**Task item:** Without changing anything, copy out each entry.

(Collected data)
━━━━━━
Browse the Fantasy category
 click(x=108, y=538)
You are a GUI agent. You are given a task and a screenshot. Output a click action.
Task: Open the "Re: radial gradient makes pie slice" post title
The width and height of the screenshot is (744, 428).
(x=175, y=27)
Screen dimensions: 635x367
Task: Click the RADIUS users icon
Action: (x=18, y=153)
━━━━━━
**Expected output:**
Browse the Fantasy category
 click(x=108, y=538)
You are a GUI agent. You are given a task and a screenshot. Output a click action.
Task: Open the "Re: radial gradient makes pie slice" post title
The width and height of the screenshot is (744, 428).
(x=175, y=27)
Screen dimensions: 635x367
Task: Click the RADIUS users icon
Action: (x=18, y=153)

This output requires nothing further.